THINGS TO DO:
a: In the passage on thermoelectricity, begin at the words "Thermoelectricity means the" and stop after "the Peltier effect.", then write that stretch out again with "English physicist" swapped for "British physicist".
b: How would you render this sentence from the passage on thermoelectricity in Spanish: "A circuit of this type is called a thermocouple; a number of thermocouples connected in series is called a thermopile."

EXCERPT PROVIDED:
====

World’s present demand for energy is causing a dramatic escalation of social and political unrest. Likewise, the environmental impact of global climate change due to the combustion of fossil fuels and depletion of conventional energy sources is becoming increasingly alarming. One way to improve the sustainability of our energy sources is through the scavenging of waste heat with thermoelectric generators. Home heating, automotive exhaust, and industrial processes all generate an enormous amount of unused waste heat that could be converted to electricity by using thermoelectric properties of some specific materials. Thermoelectric materials have gained interest of various scientists worldwide, specifically in the field of converting waste heat energy into electrical energy which can be utilized further for various applications. Thus, by using a thermoelectric material, waste terrestrial heat can be harvested which can be further converted to electrical power.

 

Thin film based Thermoelectrics :

 

The exploitation of these materials has led to a novel idea of developing self-powering devices where these devices are driven by the heat released as a waste from their working environment. The thermoelectric materials are usually in the form of bulk, thin film or low-dimensional structures such as Skutterudite type alloys. Since thin films are expected to have lower thermal conductivity than the bulk materials, due to the presence of strong phonon scattering at their interfaces, thin films based thermoelectric materials have opened the possibility for improvement of thermoelectric efficiency and their applications in flexible devices. Moreover, some thermoelectric materials, such as Bi2S3 and Bi2Te3 in the form of thin films, have found applications in cooling at room temperature however their efficiencies are not still enough for commercial applications.

 

Thermoelectric Principle :

 

Thermoelectricity means the direct conversion of heat into electric energy, or vice versa. The term is generally restricted to the irreversible conversion of electricity into heat described by the English physicist James P. Joule and to three reversible effects named for Seebeck, Peltier, and Thomson, their respective discoverers. Thermoelectricity, thus also called Peltier-Seebeck effect, direct conversion of heat into electricity or electricity into heat through two related mechanisms, the Seebeck effect and the Peltier effect.

 

According to Joule’s law, a conductor carrying a current generates heat at a rate proportional to the product of the resistance (R) of the conductor and the square of the current (I). The German physicist Thomas J. Seeback discovered in the 1820s that if a closed loop is formed by joining the ends of two strips of dissimilar metals and the two junctions of the metals are at different temperatures, an electromotive force, or voltage, arises that is proportional to the temperature difference between the junctions. A circuit of this type is called a thermocouple; a number of thermocouples connected in series is called a thermopile.

 

In 1834 the French physicist Jean C. A. Peltier discovered an effect inverse to the Seeback effect: If a current passes through a thermocouple, the temperature of one junction increases and the temperature of the other decreases, so that heat is transferred from one junction to the other. The rate of heat transfer is proportional to the current and the direction of transfer is reversed if the current is reversed.

====

MATERIAL:
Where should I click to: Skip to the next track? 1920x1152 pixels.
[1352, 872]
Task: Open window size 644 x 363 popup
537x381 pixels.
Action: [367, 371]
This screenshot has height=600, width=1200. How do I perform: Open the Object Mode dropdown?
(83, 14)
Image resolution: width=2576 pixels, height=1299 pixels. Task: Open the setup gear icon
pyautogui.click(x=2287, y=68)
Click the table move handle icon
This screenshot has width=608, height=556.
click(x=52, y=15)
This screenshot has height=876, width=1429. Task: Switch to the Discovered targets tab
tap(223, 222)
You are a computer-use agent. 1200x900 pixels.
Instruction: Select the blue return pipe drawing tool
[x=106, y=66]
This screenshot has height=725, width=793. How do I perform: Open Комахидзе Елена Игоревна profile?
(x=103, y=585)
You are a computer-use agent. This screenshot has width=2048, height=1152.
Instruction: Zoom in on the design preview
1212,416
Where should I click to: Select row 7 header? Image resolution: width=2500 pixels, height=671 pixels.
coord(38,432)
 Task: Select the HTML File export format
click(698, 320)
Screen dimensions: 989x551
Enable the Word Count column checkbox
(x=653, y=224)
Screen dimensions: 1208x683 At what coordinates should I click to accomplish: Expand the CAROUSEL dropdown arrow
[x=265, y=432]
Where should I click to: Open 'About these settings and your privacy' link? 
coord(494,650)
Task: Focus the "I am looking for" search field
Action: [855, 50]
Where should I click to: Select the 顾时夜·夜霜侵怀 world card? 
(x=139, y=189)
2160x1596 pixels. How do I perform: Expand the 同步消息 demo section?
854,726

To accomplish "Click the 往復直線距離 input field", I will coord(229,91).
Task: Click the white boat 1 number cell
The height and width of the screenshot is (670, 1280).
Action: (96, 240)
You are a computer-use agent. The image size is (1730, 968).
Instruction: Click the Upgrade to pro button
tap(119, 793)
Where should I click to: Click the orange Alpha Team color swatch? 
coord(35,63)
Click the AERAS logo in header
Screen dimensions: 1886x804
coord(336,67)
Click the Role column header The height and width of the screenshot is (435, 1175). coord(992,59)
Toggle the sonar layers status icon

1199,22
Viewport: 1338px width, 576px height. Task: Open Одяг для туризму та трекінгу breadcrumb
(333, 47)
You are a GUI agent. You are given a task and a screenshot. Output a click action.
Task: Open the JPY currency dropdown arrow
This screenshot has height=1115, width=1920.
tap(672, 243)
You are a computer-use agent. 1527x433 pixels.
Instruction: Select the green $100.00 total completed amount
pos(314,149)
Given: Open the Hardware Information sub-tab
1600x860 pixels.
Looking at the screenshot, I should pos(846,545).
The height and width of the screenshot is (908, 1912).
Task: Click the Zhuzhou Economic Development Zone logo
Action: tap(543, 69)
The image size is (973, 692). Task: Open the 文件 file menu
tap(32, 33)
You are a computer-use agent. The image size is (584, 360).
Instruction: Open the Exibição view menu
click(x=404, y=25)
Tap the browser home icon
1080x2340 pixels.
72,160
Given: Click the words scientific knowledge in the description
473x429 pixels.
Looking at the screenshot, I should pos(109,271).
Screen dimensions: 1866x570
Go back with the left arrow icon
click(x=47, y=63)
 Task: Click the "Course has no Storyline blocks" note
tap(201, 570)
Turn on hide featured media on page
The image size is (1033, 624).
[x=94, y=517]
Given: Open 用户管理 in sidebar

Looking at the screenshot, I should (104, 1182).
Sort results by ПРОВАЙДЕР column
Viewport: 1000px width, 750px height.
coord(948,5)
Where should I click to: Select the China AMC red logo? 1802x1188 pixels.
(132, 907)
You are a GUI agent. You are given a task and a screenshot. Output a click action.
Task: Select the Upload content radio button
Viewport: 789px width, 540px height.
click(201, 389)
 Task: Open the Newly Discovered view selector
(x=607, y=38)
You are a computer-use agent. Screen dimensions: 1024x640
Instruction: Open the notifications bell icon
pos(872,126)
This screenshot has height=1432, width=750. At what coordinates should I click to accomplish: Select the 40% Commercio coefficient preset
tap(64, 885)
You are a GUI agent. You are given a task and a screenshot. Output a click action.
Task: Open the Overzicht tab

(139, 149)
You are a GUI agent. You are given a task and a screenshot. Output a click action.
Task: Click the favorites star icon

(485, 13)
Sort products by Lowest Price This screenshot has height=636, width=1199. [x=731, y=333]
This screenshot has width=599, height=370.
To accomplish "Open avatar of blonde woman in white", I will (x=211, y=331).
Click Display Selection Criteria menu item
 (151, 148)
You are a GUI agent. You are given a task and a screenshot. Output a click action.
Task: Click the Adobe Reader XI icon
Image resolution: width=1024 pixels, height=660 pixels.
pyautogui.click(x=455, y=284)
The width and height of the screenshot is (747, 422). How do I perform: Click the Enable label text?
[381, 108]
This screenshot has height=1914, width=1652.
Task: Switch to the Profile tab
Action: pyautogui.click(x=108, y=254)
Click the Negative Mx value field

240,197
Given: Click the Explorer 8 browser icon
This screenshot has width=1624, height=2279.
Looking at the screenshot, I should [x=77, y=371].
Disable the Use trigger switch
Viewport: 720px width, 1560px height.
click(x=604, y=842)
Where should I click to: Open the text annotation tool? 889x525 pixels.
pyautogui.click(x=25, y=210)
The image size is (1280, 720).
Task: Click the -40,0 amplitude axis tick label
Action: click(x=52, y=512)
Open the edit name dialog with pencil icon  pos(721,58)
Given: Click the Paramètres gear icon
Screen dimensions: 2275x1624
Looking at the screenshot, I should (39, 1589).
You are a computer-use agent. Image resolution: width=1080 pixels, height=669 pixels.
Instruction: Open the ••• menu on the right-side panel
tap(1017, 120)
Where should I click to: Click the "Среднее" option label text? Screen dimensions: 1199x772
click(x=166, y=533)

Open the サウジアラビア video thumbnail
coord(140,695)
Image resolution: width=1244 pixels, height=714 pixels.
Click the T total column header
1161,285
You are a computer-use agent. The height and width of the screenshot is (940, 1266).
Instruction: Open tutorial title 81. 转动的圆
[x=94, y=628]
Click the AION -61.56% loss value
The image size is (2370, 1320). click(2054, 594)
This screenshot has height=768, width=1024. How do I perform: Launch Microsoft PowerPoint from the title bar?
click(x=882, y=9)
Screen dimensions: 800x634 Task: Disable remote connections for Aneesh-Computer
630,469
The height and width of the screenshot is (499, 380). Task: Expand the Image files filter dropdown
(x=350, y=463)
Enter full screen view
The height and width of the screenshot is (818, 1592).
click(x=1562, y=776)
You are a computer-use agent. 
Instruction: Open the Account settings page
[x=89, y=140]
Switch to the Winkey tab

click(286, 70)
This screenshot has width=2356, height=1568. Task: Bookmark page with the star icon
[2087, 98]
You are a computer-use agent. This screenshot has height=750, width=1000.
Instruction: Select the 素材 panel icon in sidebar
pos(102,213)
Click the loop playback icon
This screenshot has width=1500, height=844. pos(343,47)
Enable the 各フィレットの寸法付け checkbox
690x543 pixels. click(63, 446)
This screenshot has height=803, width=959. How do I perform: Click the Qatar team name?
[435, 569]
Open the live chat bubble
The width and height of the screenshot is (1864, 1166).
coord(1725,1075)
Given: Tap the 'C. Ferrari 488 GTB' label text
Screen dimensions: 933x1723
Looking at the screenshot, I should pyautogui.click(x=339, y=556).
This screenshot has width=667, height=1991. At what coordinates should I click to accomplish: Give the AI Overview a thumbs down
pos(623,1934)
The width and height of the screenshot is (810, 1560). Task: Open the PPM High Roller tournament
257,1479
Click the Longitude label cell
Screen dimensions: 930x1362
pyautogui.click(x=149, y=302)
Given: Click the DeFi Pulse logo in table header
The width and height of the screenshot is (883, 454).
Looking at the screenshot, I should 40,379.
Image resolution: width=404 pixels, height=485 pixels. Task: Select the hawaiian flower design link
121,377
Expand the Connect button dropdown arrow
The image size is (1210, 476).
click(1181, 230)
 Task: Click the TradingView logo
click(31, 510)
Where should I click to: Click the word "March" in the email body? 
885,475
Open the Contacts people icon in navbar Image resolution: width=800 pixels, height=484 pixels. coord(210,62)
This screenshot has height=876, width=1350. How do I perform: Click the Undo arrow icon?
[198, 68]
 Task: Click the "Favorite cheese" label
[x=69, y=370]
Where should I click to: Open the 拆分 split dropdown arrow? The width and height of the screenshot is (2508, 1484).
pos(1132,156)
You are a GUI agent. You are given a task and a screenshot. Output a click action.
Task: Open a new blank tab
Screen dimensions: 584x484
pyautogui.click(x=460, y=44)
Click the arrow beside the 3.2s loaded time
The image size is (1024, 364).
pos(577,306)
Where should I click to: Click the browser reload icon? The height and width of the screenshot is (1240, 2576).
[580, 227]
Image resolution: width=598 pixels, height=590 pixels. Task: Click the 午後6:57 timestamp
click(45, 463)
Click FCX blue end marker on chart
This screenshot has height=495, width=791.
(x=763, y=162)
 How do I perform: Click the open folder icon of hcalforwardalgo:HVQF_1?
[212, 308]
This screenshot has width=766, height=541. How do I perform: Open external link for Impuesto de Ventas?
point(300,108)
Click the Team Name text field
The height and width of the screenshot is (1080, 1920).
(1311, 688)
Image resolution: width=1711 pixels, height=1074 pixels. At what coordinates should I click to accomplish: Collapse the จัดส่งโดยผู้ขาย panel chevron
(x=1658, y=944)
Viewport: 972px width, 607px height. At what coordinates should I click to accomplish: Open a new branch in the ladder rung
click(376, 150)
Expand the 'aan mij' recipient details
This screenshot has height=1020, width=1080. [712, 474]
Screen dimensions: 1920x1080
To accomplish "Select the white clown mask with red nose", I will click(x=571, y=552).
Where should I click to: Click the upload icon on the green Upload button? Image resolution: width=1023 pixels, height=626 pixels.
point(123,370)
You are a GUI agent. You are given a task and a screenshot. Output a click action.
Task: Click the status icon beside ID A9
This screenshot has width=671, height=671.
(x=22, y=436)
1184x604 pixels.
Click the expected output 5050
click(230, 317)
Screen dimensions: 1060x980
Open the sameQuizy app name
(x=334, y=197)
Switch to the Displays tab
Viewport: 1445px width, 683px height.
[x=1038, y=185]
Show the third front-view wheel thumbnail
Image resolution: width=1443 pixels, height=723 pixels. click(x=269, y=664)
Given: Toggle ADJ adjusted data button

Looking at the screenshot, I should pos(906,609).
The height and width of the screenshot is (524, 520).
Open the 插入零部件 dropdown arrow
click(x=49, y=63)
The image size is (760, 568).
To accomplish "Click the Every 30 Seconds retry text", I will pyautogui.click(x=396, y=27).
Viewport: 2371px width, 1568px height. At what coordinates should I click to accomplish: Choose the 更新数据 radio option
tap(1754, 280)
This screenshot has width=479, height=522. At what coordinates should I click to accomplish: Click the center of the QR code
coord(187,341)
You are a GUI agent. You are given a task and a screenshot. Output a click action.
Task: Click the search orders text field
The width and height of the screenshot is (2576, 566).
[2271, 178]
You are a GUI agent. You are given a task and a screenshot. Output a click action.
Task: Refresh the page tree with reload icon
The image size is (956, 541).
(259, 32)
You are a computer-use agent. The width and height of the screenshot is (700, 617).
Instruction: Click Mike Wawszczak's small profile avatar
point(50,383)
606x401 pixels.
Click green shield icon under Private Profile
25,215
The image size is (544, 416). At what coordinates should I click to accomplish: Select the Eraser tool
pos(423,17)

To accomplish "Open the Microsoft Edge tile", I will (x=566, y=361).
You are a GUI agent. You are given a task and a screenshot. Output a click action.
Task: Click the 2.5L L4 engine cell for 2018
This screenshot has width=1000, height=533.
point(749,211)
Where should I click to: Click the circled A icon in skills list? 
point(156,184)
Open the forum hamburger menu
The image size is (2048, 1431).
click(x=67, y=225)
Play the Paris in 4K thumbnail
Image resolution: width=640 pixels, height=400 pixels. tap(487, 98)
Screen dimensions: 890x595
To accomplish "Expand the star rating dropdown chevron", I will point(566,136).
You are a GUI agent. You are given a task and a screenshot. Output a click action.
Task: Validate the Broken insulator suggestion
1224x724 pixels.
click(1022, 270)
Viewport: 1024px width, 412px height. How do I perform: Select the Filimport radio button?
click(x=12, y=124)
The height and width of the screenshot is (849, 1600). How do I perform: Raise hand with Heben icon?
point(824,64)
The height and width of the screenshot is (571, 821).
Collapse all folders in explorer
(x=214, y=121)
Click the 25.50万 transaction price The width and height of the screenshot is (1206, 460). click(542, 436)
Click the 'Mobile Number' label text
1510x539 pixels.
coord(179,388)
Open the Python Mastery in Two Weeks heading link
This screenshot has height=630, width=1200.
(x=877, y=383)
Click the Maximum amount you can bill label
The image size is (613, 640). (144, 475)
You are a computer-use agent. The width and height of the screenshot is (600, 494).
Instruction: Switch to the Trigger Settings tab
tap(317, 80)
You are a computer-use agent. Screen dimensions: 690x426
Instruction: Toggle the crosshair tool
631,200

====

OUTPUTS:
a:
Thermoelectricity means the direct conversion of heat into electric energy, or vice versa. The term is generally restricted to the irreversible conversion of electricity into heat described by the British physicist James P. Joule and to three reversible effects named for Seebeck, Peltier, and Thomson, their respective discoverers. Thermoelectricity, thus also called Peltier-Seebeck effect, direct conversion of heat into electricity or electricity into heat through two related mechanisms, the Seebeck effect and the Peltier effect.

b: Un circuito de este tipo se denomina termopar; un conjunto de termopares conectados en serie se denomina termopila.